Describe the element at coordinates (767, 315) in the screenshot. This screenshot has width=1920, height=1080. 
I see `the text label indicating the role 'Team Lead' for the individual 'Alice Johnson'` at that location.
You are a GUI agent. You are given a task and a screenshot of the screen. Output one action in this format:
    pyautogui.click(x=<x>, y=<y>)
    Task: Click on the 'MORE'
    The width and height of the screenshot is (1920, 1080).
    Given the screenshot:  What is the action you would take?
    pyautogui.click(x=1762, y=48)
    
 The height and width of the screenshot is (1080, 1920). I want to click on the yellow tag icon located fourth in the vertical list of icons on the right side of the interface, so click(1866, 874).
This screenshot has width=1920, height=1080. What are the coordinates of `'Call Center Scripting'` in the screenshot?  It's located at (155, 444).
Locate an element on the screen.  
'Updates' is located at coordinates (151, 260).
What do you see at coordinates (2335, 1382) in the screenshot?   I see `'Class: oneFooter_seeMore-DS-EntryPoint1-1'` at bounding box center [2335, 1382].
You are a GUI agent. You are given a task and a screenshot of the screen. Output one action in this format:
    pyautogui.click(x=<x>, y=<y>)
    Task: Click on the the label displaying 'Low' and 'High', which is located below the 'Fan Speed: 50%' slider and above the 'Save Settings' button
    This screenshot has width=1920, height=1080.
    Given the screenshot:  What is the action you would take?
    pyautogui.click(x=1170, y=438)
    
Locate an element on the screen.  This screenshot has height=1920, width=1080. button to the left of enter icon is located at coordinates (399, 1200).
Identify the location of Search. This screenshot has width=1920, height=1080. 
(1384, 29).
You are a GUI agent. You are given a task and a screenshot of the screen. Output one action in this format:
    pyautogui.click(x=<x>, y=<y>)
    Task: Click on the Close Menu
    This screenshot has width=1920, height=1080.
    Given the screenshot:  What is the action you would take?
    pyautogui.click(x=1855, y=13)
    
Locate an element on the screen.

***

Rewrite all the entries, changing "GUI agent" to "desktop agent" and leaving everything else the same.

Describe the element at coordinates (767, 315) in the screenshot. This screenshot has width=1920, height=1080. 
I see `the text label indicating the role 'Team Lead' for the individual 'Alice Johnson'` at that location.
You are a desktop agent. You are given a task and a screenshot of the screen. Output one action in this format:
    pyautogui.click(x=<x>, y=<y>)
    Task: Click on the 'MORE'
    The width and height of the screenshot is (1920, 1080).
    Given the screenshot:  What is the action you would take?
    pyautogui.click(x=1762, y=48)
    
 The height and width of the screenshot is (1080, 1920). I want to click on the yellow tag icon located fourth in the vertical list of icons on the right side of the interface, so click(1866, 874).
This screenshot has width=1920, height=1080. What are the coordinates of `'Call Center Scripting'` in the screenshot?  It's located at (155, 444).
Locate an element on the screen.  
'Updates' is located at coordinates (151, 260).
What do you see at coordinates (2335, 1382) in the screenshot?   I see `'Class: oneFooter_seeMore-DS-EntryPoint1-1'` at bounding box center [2335, 1382].
You are a desktop agent. You are given a task and a screenshot of the screen. Output one action in this format:
    pyautogui.click(x=<x>, y=<y>)
    Task: Click on the the label displaying 'Low' and 'High', which is located below the 'Fan Speed: 50%' slider and above the 'Save Settings' button
    This screenshot has width=1920, height=1080.
    Given the screenshot:  What is the action you would take?
    pyautogui.click(x=1170, y=438)
    
Locate an element on the screen.  This screenshot has height=1920, width=1080. button to the left of enter icon is located at coordinates (399, 1200).
Identify the location of Search. This screenshot has width=1920, height=1080. 
(1384, 29).
You are a desktop agent. You are given a task and a screenshot of the screen. Output one action in this format:
    pyautogui.click(x=<x>, y=<y>)
    Task: Click on the Close Menu
    This screenshot has width=1920, height=1080.
    Given the screenshot:  What is the action you would take?
    pyautogui.click(x=1855, y=13)
    
Locate an element on the screen.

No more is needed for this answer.